Staatschef Ghaddafi forderte die Londoner Konferenzteilnehmer auf, die Angriffe gegen sein Land zu stoppen. »Beenden Sie die barbarische und ungerechte Offensive gegen Libyen«, erklärte der Revolutionsführer in einer von der amtlichen Nachrichtenagentur Jana am Dienstag verbreiteten Erklärung. Die Kriegsallianz sei dabei, eine »Vernichtungsoperation« gegen das libysche Volk zu führen, vergleichbar »mit Hitlers Feldzügen« in Europa und den Bombardements gegen Großbritannien im Zweiten Weltkrieg. Libyens Vizeaußenminister Chaled Kaim warf der NATO vor, sein Land spalten zu wollen. Dies wäre der »Beginn eines neuen Somalia«, sagte er dem italienischen Fernsehen. Der Chef des »Nationalrats«, Mustafa Abdel Dschalil, beschuldigte wiederum die Truppen von Ghaddafi, auf eine Teilung des Landes hinzuarbeiten. Abdel Dschalil sicherte für den Fall einer Machtübernahme zu, die »illegale Einwanderung« nach Europa zu bekämpfen – in diesem Fall wäre die Kontinuität zu Ghaddafi gewahrt.
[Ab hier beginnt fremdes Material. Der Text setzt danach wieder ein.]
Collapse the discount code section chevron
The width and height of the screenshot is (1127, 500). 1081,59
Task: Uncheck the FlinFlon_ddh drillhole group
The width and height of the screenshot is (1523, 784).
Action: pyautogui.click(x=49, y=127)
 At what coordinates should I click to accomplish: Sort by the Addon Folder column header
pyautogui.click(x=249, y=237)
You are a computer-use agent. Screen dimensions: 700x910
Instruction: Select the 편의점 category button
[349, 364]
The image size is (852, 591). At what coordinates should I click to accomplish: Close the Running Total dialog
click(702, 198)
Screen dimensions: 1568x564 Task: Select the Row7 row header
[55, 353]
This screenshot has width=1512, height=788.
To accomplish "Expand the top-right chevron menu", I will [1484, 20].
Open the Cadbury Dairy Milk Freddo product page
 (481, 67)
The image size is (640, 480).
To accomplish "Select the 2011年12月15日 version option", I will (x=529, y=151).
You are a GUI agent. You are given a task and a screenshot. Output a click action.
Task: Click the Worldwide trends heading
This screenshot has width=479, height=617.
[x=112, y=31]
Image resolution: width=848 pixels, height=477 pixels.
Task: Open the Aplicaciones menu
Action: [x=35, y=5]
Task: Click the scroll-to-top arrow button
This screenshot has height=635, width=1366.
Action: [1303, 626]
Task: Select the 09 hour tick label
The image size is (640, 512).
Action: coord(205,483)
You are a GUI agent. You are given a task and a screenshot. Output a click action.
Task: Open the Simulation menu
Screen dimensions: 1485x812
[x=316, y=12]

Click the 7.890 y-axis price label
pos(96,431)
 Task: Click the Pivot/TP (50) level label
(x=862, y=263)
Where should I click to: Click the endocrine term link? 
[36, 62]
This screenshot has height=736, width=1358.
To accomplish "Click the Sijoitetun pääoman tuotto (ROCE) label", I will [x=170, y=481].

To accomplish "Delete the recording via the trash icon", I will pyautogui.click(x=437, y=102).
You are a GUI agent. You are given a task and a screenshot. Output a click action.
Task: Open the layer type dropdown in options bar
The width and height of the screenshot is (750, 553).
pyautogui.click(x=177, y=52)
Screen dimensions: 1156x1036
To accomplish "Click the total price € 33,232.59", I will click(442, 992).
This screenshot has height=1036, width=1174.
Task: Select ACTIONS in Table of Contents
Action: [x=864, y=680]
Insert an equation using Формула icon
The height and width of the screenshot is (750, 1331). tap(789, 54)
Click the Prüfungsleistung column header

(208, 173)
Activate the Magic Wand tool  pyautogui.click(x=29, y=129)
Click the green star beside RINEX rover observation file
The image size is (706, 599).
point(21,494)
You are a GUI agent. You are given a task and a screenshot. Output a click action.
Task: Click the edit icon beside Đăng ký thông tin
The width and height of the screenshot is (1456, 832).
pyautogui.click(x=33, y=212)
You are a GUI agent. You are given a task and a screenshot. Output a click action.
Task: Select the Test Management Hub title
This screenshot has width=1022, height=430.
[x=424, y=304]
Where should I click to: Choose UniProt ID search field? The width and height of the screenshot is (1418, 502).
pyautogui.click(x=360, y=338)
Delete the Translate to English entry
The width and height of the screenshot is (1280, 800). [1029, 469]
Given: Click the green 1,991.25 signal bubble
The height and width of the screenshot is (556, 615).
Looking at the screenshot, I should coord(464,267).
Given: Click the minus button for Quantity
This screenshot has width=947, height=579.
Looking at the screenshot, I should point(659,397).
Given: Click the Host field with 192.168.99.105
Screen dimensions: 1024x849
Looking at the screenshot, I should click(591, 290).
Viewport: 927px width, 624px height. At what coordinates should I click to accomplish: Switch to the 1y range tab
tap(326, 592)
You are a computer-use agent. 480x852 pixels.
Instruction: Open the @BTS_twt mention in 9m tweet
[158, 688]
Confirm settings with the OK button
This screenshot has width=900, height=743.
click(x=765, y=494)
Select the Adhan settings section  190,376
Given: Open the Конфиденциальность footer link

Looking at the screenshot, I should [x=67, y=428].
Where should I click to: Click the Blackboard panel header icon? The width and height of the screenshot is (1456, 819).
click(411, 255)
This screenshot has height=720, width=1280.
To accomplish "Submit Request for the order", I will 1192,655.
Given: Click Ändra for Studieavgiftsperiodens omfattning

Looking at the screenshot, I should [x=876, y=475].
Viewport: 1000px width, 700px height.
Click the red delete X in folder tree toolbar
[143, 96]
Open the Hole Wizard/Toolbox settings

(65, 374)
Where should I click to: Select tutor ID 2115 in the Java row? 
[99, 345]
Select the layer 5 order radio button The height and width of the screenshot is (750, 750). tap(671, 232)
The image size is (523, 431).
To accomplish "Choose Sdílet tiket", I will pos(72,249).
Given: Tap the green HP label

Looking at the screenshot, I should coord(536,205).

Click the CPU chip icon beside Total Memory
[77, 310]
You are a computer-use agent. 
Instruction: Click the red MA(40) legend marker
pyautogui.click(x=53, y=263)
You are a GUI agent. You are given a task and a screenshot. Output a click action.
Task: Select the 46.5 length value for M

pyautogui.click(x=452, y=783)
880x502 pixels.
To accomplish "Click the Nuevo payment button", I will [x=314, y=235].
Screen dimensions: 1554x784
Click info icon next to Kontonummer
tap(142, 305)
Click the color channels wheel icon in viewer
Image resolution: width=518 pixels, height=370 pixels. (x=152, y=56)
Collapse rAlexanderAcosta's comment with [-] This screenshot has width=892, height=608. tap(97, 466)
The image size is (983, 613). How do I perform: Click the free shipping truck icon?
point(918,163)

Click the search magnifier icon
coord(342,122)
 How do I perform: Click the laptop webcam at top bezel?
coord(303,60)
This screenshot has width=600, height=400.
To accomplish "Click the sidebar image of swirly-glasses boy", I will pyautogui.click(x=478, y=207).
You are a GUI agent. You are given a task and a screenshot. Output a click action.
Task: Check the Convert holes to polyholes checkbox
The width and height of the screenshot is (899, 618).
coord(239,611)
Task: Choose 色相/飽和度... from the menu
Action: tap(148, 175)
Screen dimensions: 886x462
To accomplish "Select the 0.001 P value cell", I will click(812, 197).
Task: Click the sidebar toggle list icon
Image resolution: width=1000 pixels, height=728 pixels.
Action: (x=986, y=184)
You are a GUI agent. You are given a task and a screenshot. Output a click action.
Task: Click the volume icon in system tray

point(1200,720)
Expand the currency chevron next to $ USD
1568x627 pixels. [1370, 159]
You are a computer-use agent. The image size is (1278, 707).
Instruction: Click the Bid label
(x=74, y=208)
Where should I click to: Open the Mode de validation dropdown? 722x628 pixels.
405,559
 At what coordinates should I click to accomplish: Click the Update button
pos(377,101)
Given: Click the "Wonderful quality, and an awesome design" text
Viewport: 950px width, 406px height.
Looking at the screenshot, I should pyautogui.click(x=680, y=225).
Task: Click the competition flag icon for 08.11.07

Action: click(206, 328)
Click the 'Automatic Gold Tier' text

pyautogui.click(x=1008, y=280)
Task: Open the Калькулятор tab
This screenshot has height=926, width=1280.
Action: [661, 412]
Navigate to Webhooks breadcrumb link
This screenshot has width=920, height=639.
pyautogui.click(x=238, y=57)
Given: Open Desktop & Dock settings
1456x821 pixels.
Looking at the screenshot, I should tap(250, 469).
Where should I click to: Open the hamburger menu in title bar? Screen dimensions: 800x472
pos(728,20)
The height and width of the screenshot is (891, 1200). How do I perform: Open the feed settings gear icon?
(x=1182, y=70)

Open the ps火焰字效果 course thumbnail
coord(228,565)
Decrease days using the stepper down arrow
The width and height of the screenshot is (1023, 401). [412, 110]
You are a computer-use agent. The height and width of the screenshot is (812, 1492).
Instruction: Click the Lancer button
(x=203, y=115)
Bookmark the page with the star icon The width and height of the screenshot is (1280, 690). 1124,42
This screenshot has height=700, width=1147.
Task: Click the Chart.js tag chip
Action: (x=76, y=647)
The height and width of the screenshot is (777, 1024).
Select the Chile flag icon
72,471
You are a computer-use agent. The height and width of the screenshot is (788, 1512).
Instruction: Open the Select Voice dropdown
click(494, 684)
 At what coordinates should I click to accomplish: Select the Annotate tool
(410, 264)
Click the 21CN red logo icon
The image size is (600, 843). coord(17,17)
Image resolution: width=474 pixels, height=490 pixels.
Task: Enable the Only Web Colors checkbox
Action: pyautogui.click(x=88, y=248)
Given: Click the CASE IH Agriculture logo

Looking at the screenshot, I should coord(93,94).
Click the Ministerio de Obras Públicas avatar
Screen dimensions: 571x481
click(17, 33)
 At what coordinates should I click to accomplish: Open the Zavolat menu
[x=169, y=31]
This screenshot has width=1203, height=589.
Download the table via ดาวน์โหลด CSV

Allerdings stockte am Dienstag der Vormarsch der Aufständischen gen Tripolis. Die Opposition sei »nicht gut organisiert«, konstatierte US-Vizeadmiral Bill Gortney. Seiner Bilanz zufolge sind bis Dienstag 1602 Lufteinsätze geflogen worden, davon 735 Angriffe. Die seien keine »direkte Unterstützung« der Opposition, die Rebellen profitierten aber von den Bombardements.

Rußlands Botschafter bei der ­NATO, Dmitri Rogozin, forderte gestern ein Ende der Luftangriffe auf Libyen. Wenn das Militärbündnis am Donnerstag das Kommando über den Einsatz übernehme, solle es sich auf die Sicherung des Waffenembargos und der Flugverbotszone konzentrieren. »Über diese beiden Dinge sollte die NATO nicht hinausgehen«, sagte Rogozin nach einer Sitzung des ­NATO-Rußland-Rats in Brüssel vor Journalisten. Er forderte eine enge Abstimmung mit Rußland über das weitere Vorgehen. Der Libyen-Einsatz sei ein »Lackmustest für die Aufrichtigkeit der NATO« in ihrem Bekenntnis zu einer strategischen Partnerschaft mit Rußland.